Les arrangements, dont Bach était coutumier, se limitent à la substitution de deux flûtes à l’orgue obligé de l’aria n°3 de la belle cantate « Vergnügte Ruh », et à la transcription pour quatre flûtes de la partie de clavecin du concerto en fa mineur, BWV 1056. Le résultat est convaincant : nul doute que le compositeur n’aurait pas renié cette écriture.
L’alternance de pièces vocales et instrumentales renouvelle l’intérêt. Nous entendrons donc Andreas Scholl dans des arias de cantates (BWV 81, 182 et 119), l’intégralité de la 170 « Vergnügte Ruh, beliebte Seelenslust » et, pour conclure, le célébrissime choral « Jesus bleibet meine Freude », connu ici sous le titre « Jésus, que ma joie demeure ». La voix est toujours superbe, avec la même fraîcheur, la même pureté d’émission qu’à ses débuts. Les phrasés, l’intelligence et l’intelligibilité du texte sont d’une qualité rare.
Dorothee Oberlinger fait partie de cette jeune génération qui, nourrie de l’enseignement de ses maîtres, partage et dépasse leurs réalisations, avec une liberté, une vie, une souplesse inaccoutumées. Certainement l’une des meilleures spécialistes de son instrument, qu’elle a illustré en de multiples enregistrements mal connus de ce côté du Rhin, malgré un Diapason d’or pour son « Flauto Veneziano ». Elle dirige ici l’ensemble 1700, fondé en 2002, dont le nom tient lieu de programme. Elle a pour complice Lorenzo Cavasanti, elle-même dirigeant cet Ensemble 1700, dont la notice ne nous dit rien, sinon les instruments qu’ils jouent.
Ductile et nerveuse, cette formation nous vaut, outre les cantates sacrées, deux des concertos brandebourgeois : le merveilleux quatrième, et le deuxième, où la trompette fait régner sa loi, la sonate de la cantate 182 qui fait dialoguer le violon et la flûte avec souplesse.
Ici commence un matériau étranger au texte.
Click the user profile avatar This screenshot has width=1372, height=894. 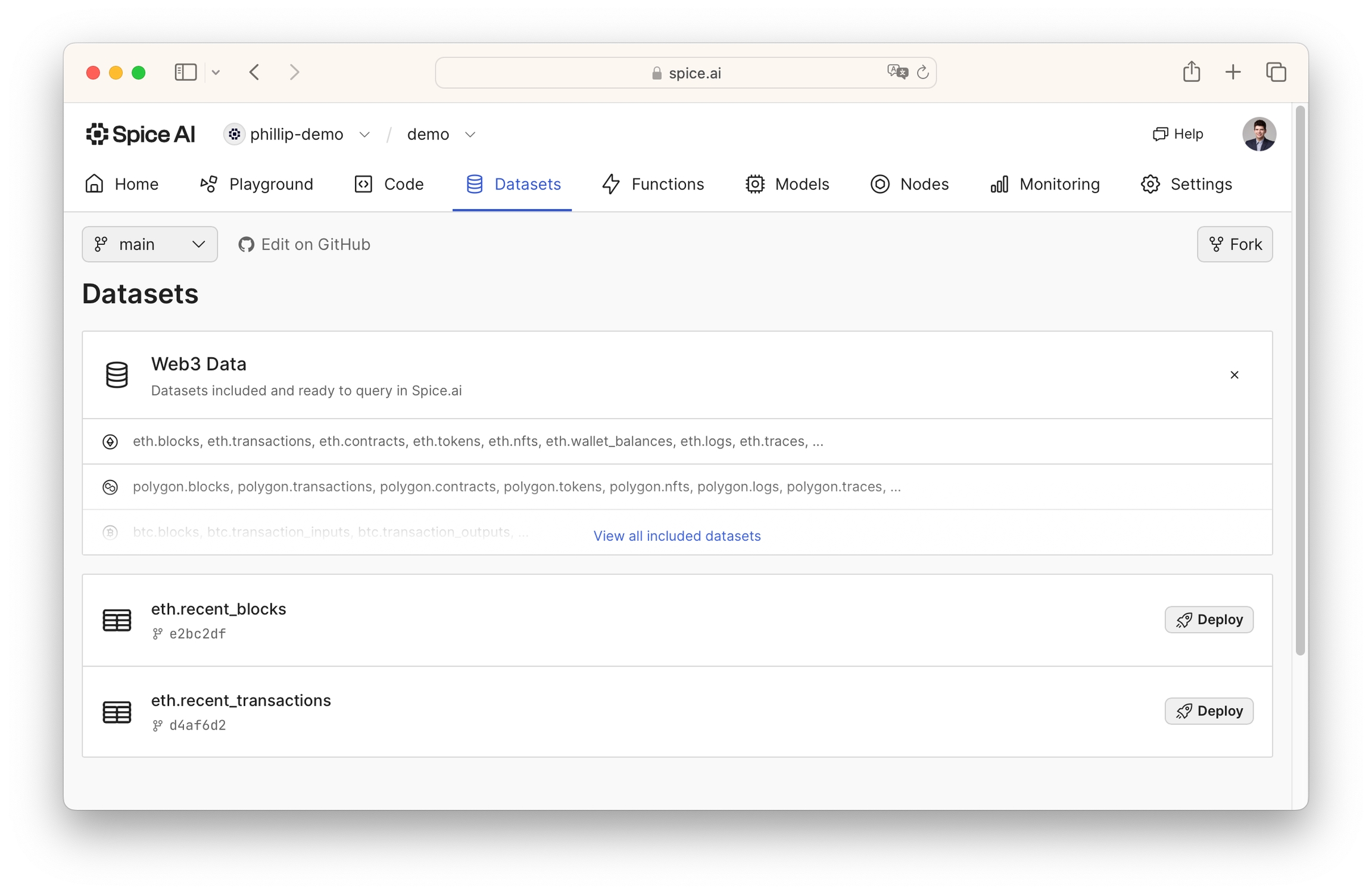[x=1258, y=134]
Le quatrième concerto brandebourgeois fait forte impression, avec un concertino plus lumineux que jamais, comme ses deux flûtes à bec charnues, fruitées, agiles, mutines, dont l’ornementation fluide ajoute à la phrase sans jamais l’alourdir. Si la fin du deuxième brandebourgeois surprend par son caractère délibérément abrupt, les trois mouvements sont un pur bonheur.
« Small gifts » s’intitule cet enregistrement, avec une modestie qui fait honneur à ses interprètes. Il s’agit de présents rares, plus séduisants les uns que les autres, qui raviront l’auditeur, curieux comme fin connaisseur de l’œuvre du Cantor.